PASSAGE PROVIDED:
For the ARM9 CPU in the NDS, the Carry Flag is not affected when using multiplication instructions, but for the ARM7 CPU, the Carry Flag is supposed to be corrupted or destroyed. Essentially, the Carry Flag on that CPU should be considered garbage and unreliable immediately following a multiplication instruction. I suppose internally, the Carry Flag on ARMv4 architectures might get used as scratch or something during the multiplication operation. So code running on the ARM7 shouldn't rely on the Carry Flag after multiplication until it can it's certain that another operation has affected it. No commercial game would dare to run crucial code without taking that precaution, right? WRONG! Observe the following code from Super Princess Peach:
0x37f8f64 CMP{P} R3, R12 LSL 0x00 //Sets Carry Flag (and unsets Zero Flag) for this specific problem 0x37f8f68 LDRHI R2, [R8 + 0x14] //The following 3 instructions then execute (Carry Flag is set AND Zero Flag unset) 0x37f8f6c MOVHI R0, 0x18 ROR #0 0x37f8f70 MLAHI R1, R12, R0, R2 //Multiplication potentially affects Carry Flag! (and Zero Flag!) 0x37f8f74 LDRLS R2, [R8 + 0x14] //The following 3 instructions only execute if Carry Flag is unset (OR Zero Flag is set) 0x37f8f78 MOVLS R0, 0x18 ROR #0 //The 1st MLA instruction *could* cause the 2nd one to run unintentionally! 0x37f8f7c MLALS R1, R12, R0, R2 //Only 1 MLA instruction should run, otherwise address calculation is messed up.
ARM code is executed conditionally, which means instructions can be skipped depending on what CPU flags are set. Here, the relevant condition codes are HI and LS. Those effectively translate into "Is the Carry Flag set and Zero Flag unset?" and "Is the Carry Flag unset or Zero Flag set?" respectively. Here the issue is with the Carry Flag specifically, so ignore the Zero Flag going forward. The Carry Flag will get set or unset by the CMP instruction; for the context of the problem it was always set (with R3 > R12 at the time of debugging). All of those -HI instructions execute in this case, but notice how the last instruction is a multiplication operation (MLA). That means the Carry Flag = whatever. Could be anything. And right after that are instructions that conditionally execute based on the status of the Carry Flag! If those -LS instructions are executed right after the -HI instructions, it messes the address calculation the game uses to copy code to RAM.
None of the bits of ARM7TDMI documentation I have on hand explains exactly how the Carry Flag gets corrupted, so I always just set it to zero, figuring that games would never be so bold as to not set the Carry Flag after a multiplication instruction. But no, there it is, by Nintendo's own hand no less. Perhaps the developers just got lucky here. Maybe they actually knew something about how multiplication destroyed the Carry Flag and made sure the input values would never cause the Carry Flag in the first multiplication instruction to become unset. It's dumb either way, so for now, I'm no longer touching the Carry Flag in ARM7 multiplication instructions. The Carry Flag is supposed to be meaningless anyway for those instructions, but setting it to zero has proven unsafe for at least one game. I notice that many emulators (mGBA for example) do this for ARM7TDMI emulation, so there must be something to this hands-off approach.

[Collected data]

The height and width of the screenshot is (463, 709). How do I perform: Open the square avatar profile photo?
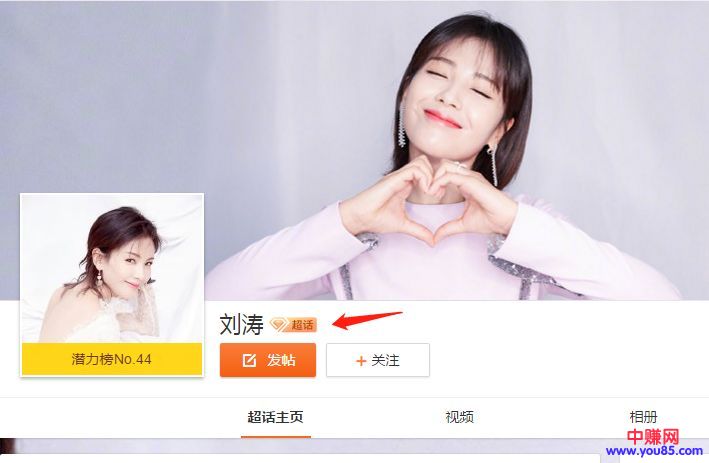click(x=112, y=269)
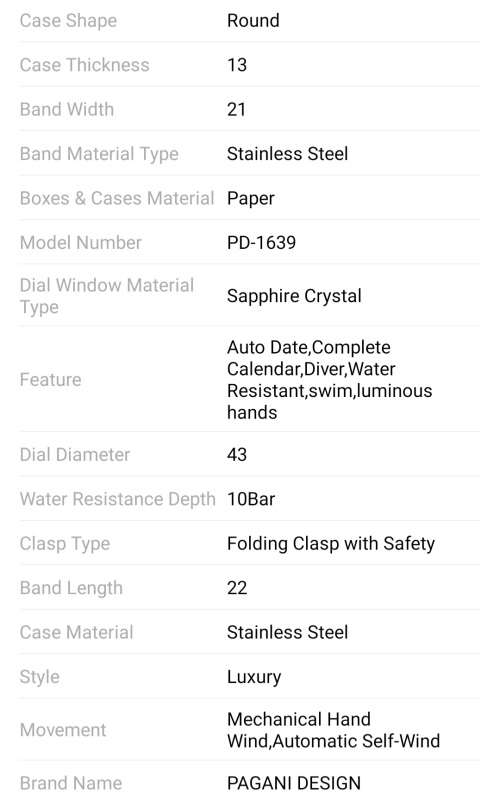Click the Water Resistance Depth label
The height and width of the screenshot is (800, 500).
coord(117,499)
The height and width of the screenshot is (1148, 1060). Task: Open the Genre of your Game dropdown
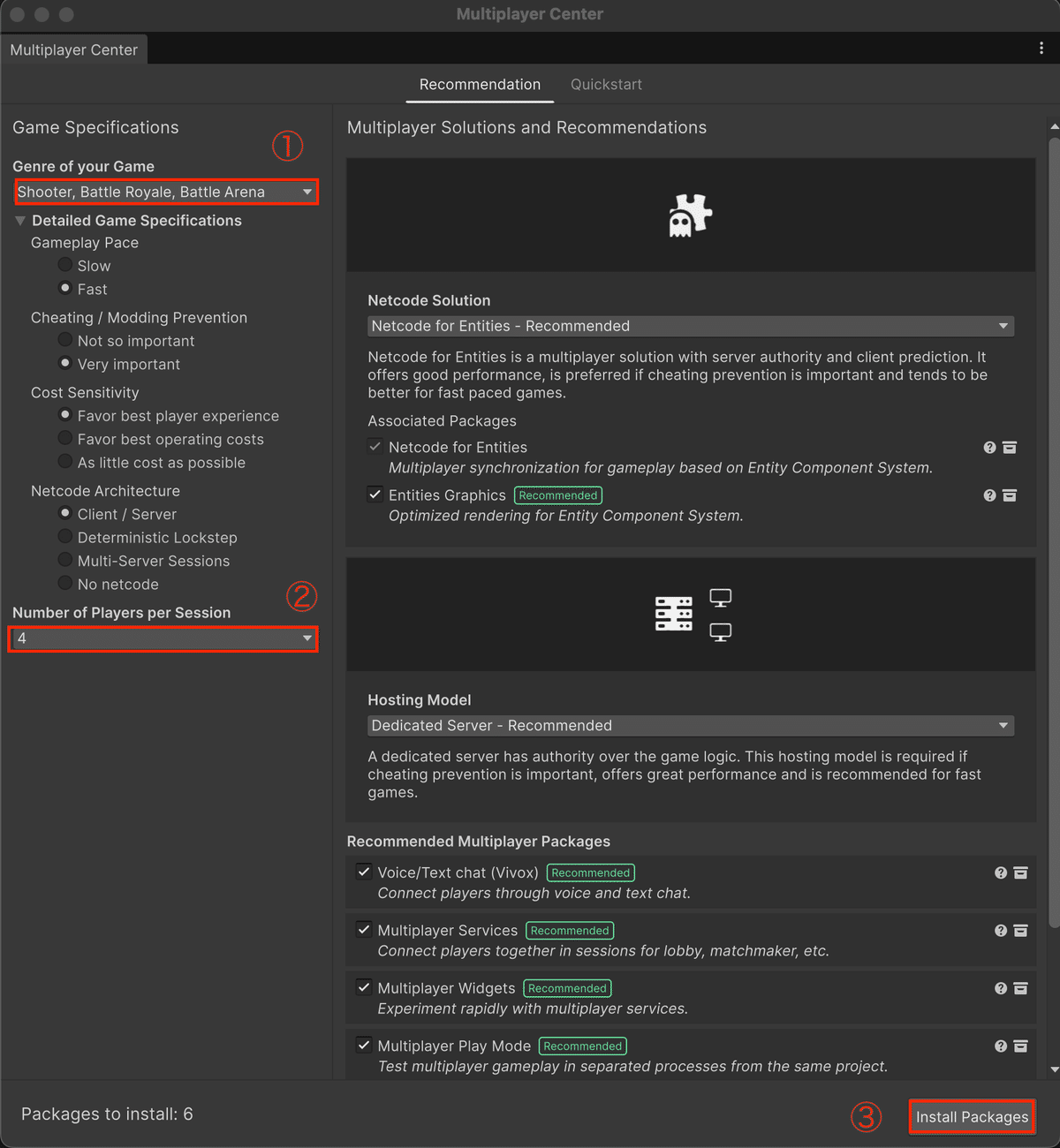point(166,192)
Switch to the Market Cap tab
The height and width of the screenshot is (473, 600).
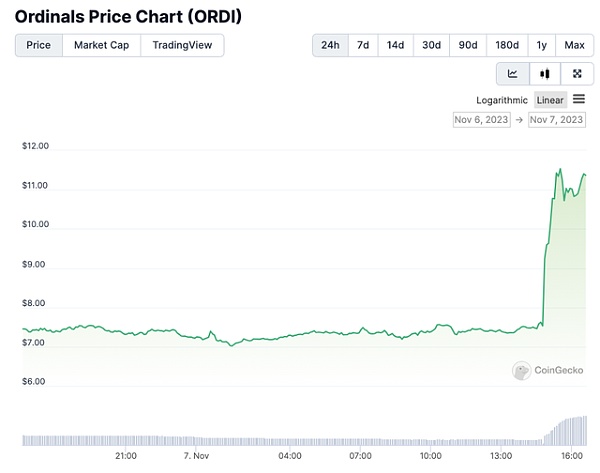pos(101,45)
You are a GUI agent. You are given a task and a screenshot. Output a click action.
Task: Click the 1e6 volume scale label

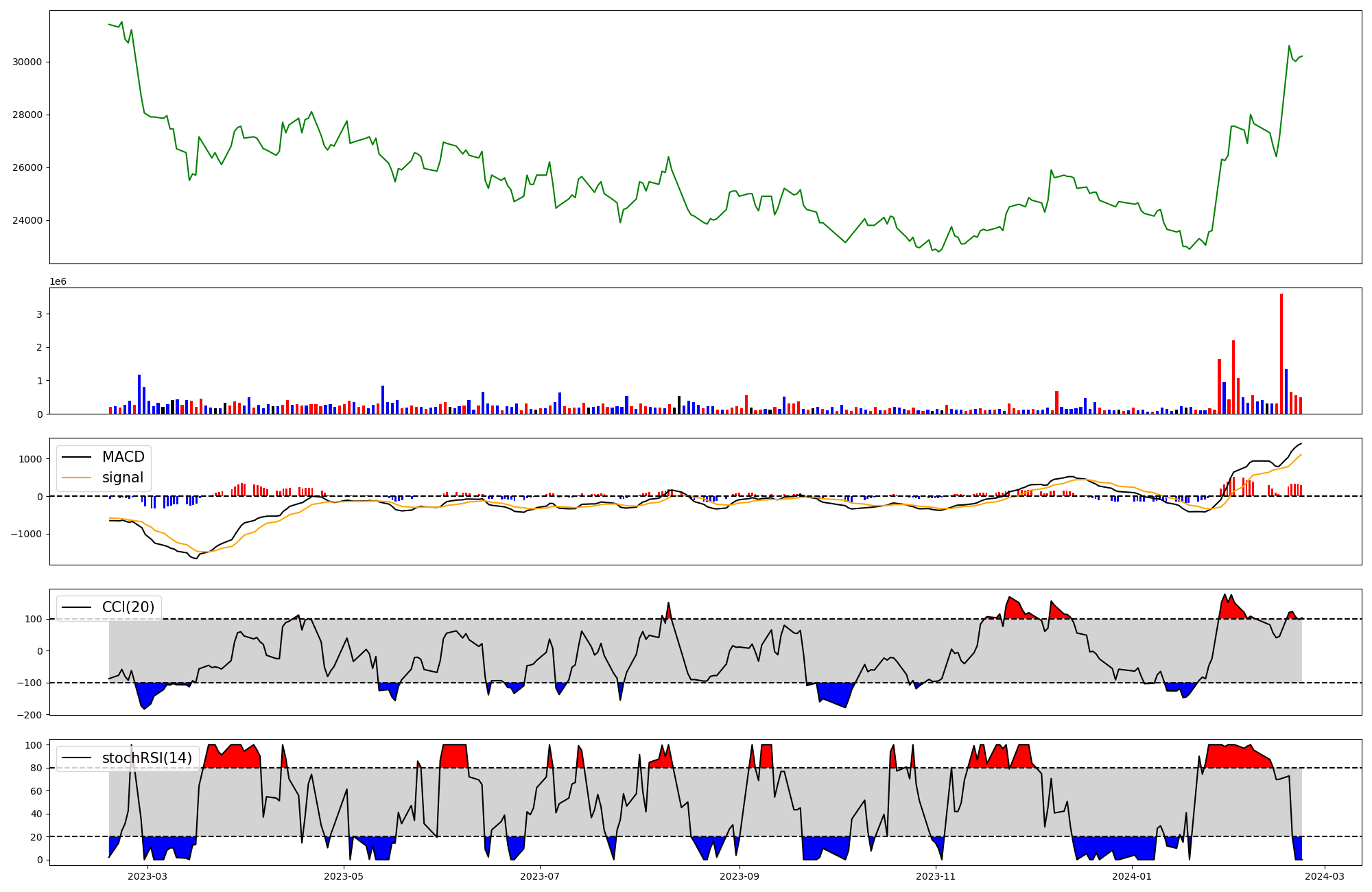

TO BE DONE:
**A)** Answer these questions using the passage about the ARM7 Carry Flag.
(i) Which game contains the code the passage examines?
(ii) Which two condition codes does the passage call relevant?
(iii) Which emulator is given as an example of leaving the Carry Flag untouched?
**B)** Continue the passage about the ARM7 Carry Flag, starting after its final sentence.

EXPECTED RESULTS:
**A)**
(i) Super Princess Peach
(ii) HI and LS
(iii) mGBA

**B)**
Anyway, with that small change, Super Princess Peach goes in game and is largely playable (with graphical issues, none particularly game-breaking though). The real reason I'm very excited about this progress is that it signals a new phase for GBE+'s NDS core: emulating additional hardware! The NDS has a lot of extra stuff, just like the DMG, GBC, and GBA before it. I can't wait to take a crack at some of them. The Rumble Pak is low-hanging fruit, as far as I'm concerned. Simple to implement, and it can be used right away in a game like Super Princess Peach. Who knows. It may not be long before I start tackling obscure NDS hardware for the Edge of Emulation articles.
December 15, 2019
As I mentioned last time, touchscreen input was messed up in GBE+. Homebrew read the coordinates just fine, but commercial games choked hard for some reason. This was a long-standing problem that really got on my nerves. Finally, after hours of debugging, I pinpointed the culprit. I reasoned that it couldn't have been something related to how I emulate the SPI bus, since all of the reads from the touchscreen looked good. As I found out, commercial games were erasing some areas of RAM where the calibration data for touch input is stored. While homebrew never edited those values, commercial games appeared to zero them out, which in turn caused the game to think all touch input came from the coordinates (0, 0)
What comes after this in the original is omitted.